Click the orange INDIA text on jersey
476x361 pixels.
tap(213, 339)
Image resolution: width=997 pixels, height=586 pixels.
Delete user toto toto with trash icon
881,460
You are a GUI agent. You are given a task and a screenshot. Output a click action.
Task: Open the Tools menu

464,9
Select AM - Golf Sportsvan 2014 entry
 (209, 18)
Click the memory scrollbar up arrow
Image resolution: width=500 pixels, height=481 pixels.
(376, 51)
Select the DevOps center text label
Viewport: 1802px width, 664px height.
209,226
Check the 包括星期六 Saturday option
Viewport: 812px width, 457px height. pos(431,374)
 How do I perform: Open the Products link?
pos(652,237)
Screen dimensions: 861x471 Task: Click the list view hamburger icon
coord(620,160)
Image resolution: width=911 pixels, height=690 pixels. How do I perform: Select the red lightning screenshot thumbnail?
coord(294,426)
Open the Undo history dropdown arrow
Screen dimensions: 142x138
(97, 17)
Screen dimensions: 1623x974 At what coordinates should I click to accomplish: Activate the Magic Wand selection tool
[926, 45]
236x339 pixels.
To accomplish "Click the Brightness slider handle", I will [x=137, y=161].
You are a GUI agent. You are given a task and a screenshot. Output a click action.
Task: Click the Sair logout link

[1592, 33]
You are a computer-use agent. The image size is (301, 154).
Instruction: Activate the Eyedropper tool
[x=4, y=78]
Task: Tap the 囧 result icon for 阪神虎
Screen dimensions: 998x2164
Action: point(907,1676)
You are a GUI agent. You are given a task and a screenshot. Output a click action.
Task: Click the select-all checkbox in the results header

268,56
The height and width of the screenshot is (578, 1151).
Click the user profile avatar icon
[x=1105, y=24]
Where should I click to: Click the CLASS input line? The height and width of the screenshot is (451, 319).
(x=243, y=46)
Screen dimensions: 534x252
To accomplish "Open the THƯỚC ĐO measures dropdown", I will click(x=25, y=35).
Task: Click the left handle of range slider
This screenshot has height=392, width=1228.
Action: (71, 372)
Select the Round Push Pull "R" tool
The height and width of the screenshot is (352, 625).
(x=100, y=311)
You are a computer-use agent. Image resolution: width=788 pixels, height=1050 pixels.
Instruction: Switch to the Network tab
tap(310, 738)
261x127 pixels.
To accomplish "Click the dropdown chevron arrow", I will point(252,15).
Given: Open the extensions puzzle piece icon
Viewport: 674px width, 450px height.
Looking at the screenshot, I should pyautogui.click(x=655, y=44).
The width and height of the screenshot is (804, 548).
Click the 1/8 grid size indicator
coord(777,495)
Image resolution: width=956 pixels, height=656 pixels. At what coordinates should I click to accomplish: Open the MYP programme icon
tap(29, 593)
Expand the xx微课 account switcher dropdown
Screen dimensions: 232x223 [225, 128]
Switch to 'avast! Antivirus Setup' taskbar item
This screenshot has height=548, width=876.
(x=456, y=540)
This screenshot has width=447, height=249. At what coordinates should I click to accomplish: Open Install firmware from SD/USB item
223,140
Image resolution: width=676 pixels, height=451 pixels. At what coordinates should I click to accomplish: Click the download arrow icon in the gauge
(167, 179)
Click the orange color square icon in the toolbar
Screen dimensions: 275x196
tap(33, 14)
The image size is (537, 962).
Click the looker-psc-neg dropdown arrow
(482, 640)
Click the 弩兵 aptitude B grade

— What you should do —
Every line of the material must be given again exactly.

— Solution —
Click the orange INDIA text on jersey
476x361 pixels.
tap(213, 339)
Image resolution: width=997 pixels, height=586 pixels.
Delete user toto toto with trash icon
881,460
You are a GUI agent. You are given a task and a screenshot. Output a click action.
Task: Open the Tools menu

464,9
Select AM - Golf Sportsvan 2014 entry
 (209, 18)
Click the memory scrollbar up arrow
Image resolution: width=500 pixels, height=481 pixels.
(376, 51)
Select the DevOps center text label
Viewport: 1802px width, 664px height.
209,226
Check the 包括星期六 Saturday option
Viewport: 812px width, 457px height. pos(431,374)
 How do I perform: Open the Products link?
pos(652,237)
Screen dimensions: 861x471 Task: Click the list view hamburger icon
coord(620,160)
Image resolution: width=911 pixels, height=690 pixels. How do I perform: Select the red lightning screenshot thumbnail?
coord(294,426)
Open the Undo history dropdown arrow
Screen dimensions: 142x138
(97, 17)
Screen dimensions: 1623x974 At what coordinates should I click to accomplish: Activate the Magic Wand selection tool
[926, 45]
236x339 pixels.
To accomplish "Click the Brightness slider handle", I will [x=137, y=161].
You are a GUI agent. You are given a task and a screenshot. Output a click action.
Task: Click the Sair logout link

[1592, 33]
You are a computer-use agent. The image size is (301, 154).
Instruction: Activate the Eyedropper tool
[x=4, y=78]
Task: Tap the 囧 result icon for 阪神虎
Screen dimensions: 998x2164
Action: point(907,1676)
You are a GUI agent. You are given a task and a screenshot. Output a click action.
Task: Click the select-all checkbox in the results header

268,56
The height and width of the screenshot is (578, 1151).
Click the user profile avatar icon
[x=1105, y=24]
Where should I click to: Click the CLASS input line? The height and width of the screenshot is (451, 319).
(x=243, y=46)
Screen dimensions: 534x252
To accomplish "Open the THƯỚC ĐO measures dropdown", I will click(x=25, y=35).
Task: Click the left handle of range slider
This screenshot has height=392, width=1228.
Action: (71, 372)
Select the Round Push Pull "R" tool
The height and width of the screenshot is (352, 625).
(x=100, y=311)
You are a computer-use agent. Image resolution: width=788 pixels, height=1050 pixels.
Instruction: Switch to the Network tab
tap(310, 738)
261x127 pixels.
To accomplish "Click the dropdown chevron arrow", I will point(252,15).
Given: Open the extensions puzzle piece icon
Viewport: 674px width, 450px height.
Looking at the screenshot, I should pyautogui.click(x=655, y=44).
The width and height of the screenshot is (804, 548).
Click the 1/8 grid size indicator
coord(777,495)
Image resolution: width=956 pixels, height=656 pixels. At what coordinates should I click to accomplish: Open the MYP programme icon
tap(29, 593)
Expand the xx微课 account switcher dropdown
Screen dimensions: 232x223 [225, 128]
Switch to 'avast! Antivirus Setup' taskbar item
This screenshot has height=548, width=876.
(x=456, y=540)
This screenshot has width=447, height=249. At what coordinates should I click to accomplish: Open Install firmware from SD/USB item
223,140
Image resolution: width=676 pixels, height=451 pixels. At what coordinates should I click to accomplish: Click the download arrow icon in the gauge
(167, 179)
Click the orange color square icon in the toolbar
Screen dimensions: 275x196
tap(33, 14)
The image size is (537, 962).
Click the looker-psc-neg dropdown arrow
(482, 640)
Click the 弩兵 aptitude B grade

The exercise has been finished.